> _Exercise instructions_
Without including any images, please transcribe all the lines below exactly.

> _Exercise data_
_____
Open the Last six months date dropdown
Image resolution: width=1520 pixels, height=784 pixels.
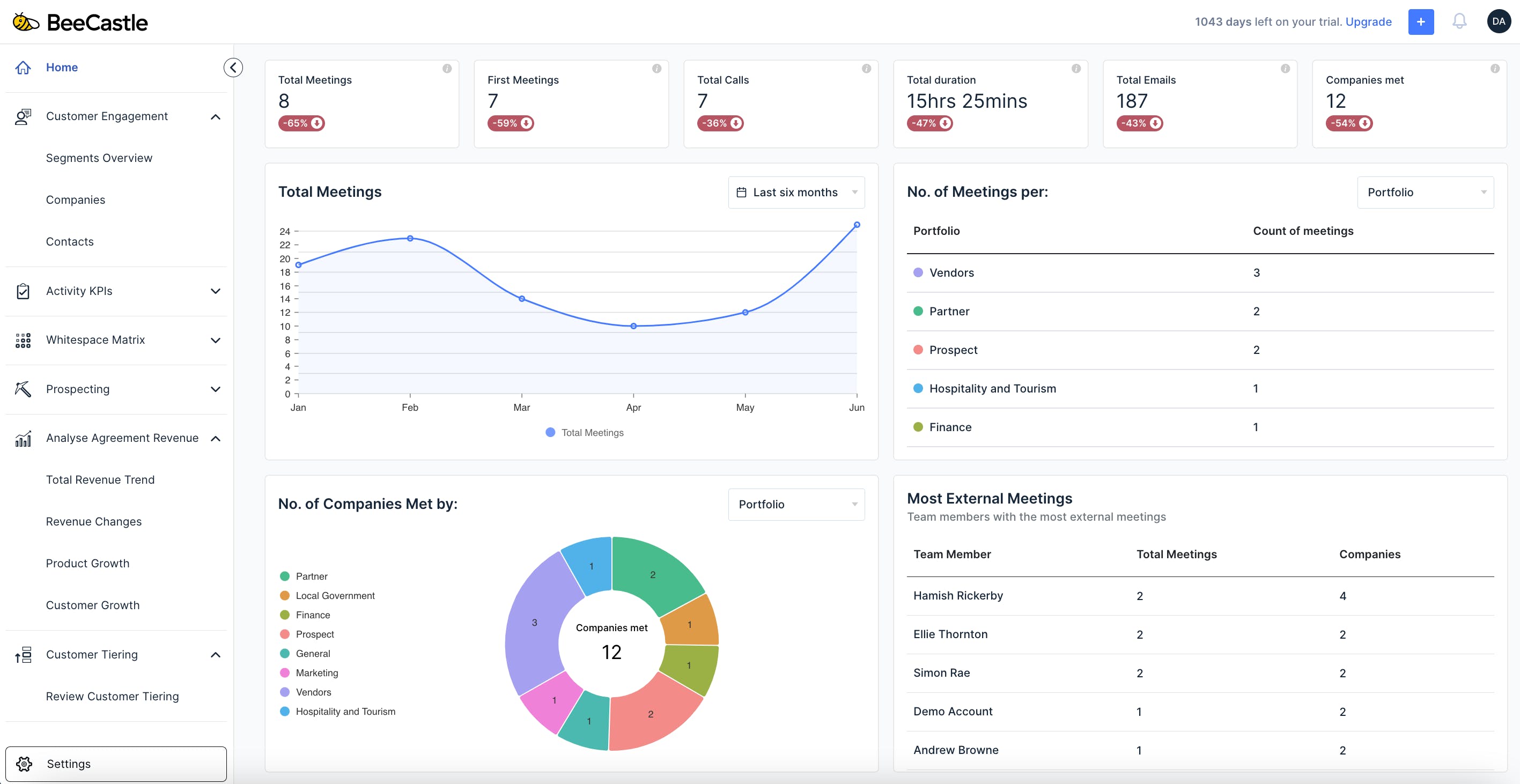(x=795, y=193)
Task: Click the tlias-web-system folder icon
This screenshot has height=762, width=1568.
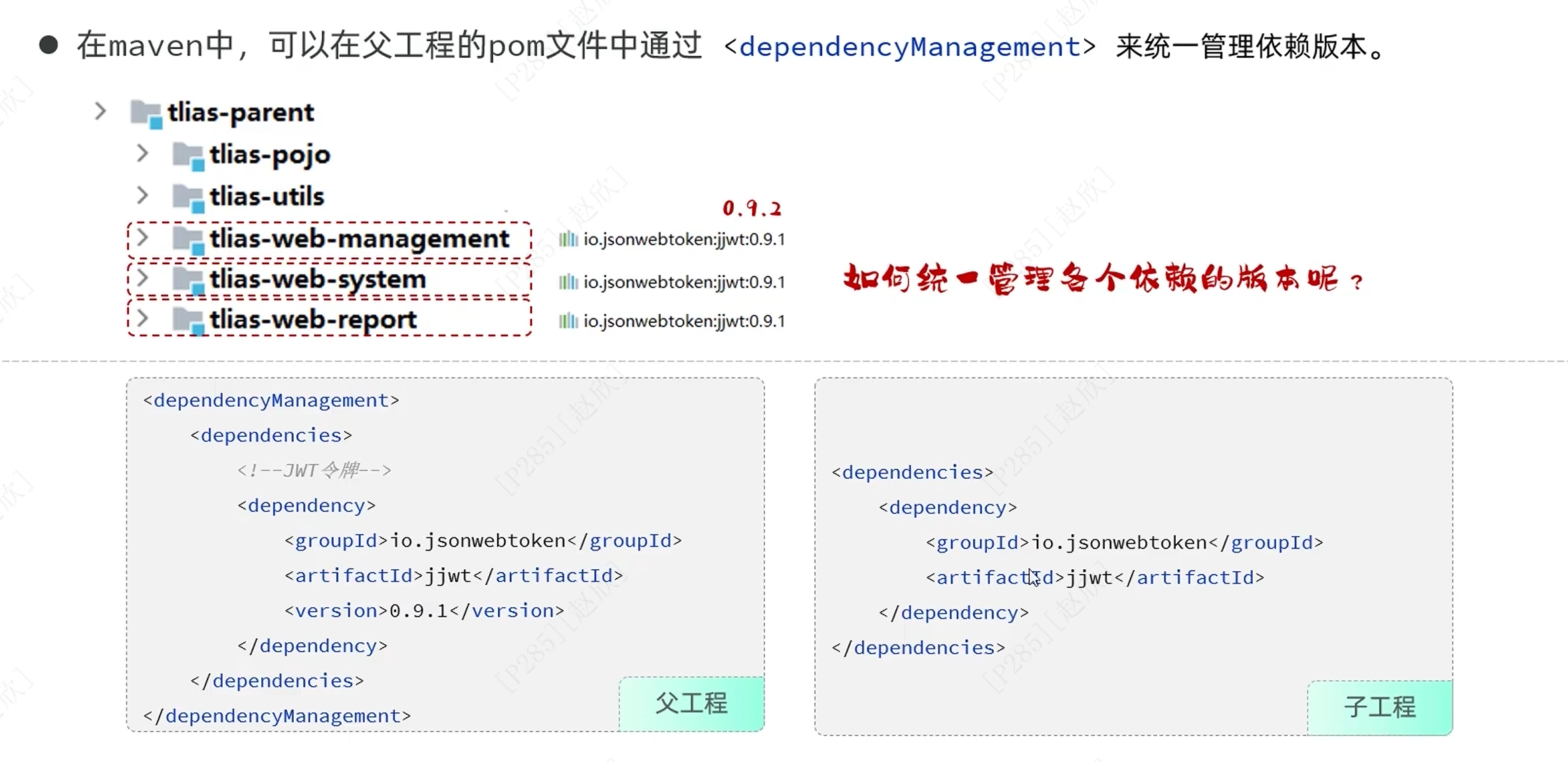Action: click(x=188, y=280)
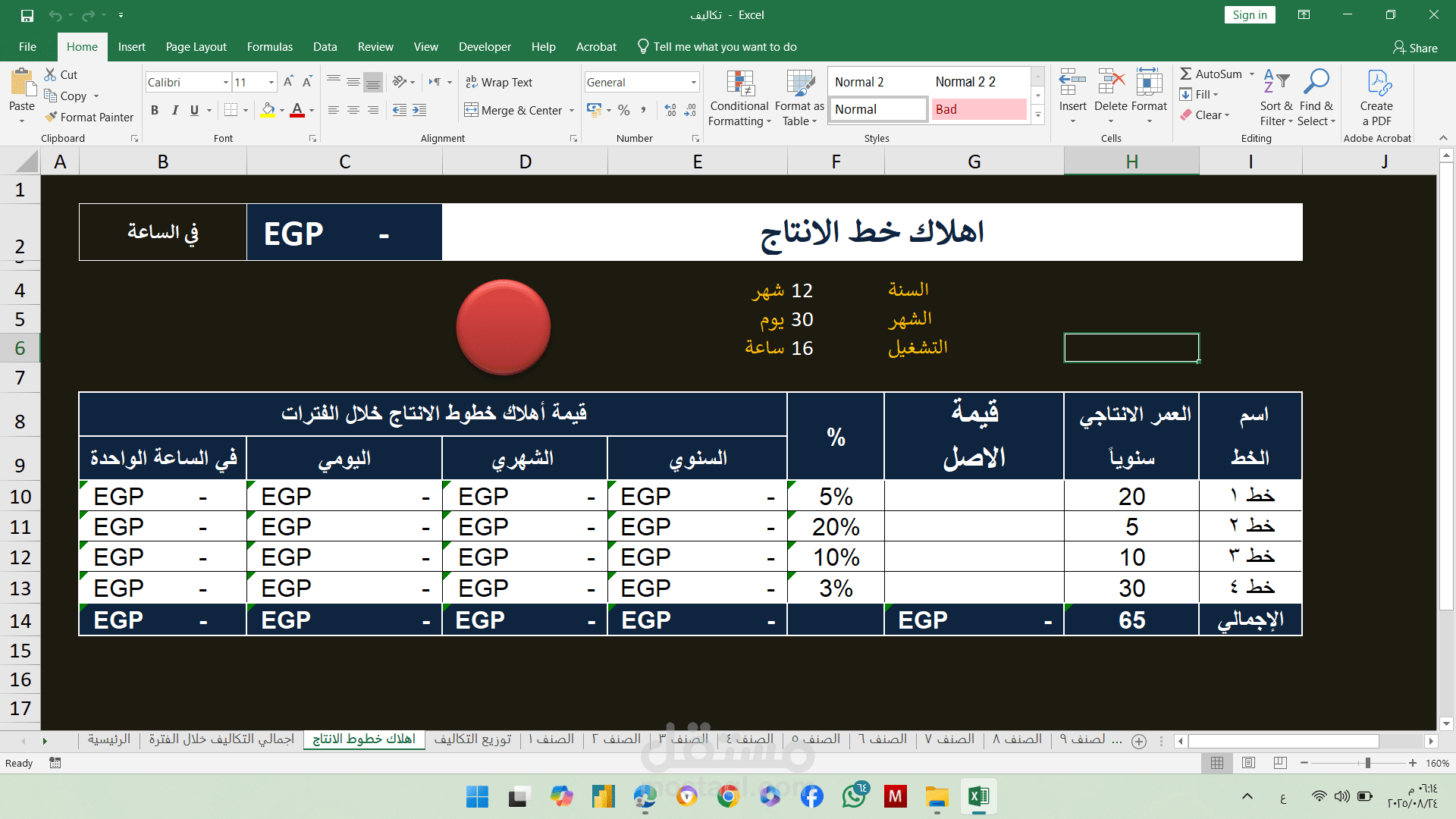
_____
> _Result of the exercise_
Open the Last six months date dropdown
Image resolution: width=1520 pixels, height=784 pixels.
(x=795, y=193)
Task: Click the tlias-web-system folder icon
This screenshot has height=762, width=1568.
Action: click(x=188, y=280)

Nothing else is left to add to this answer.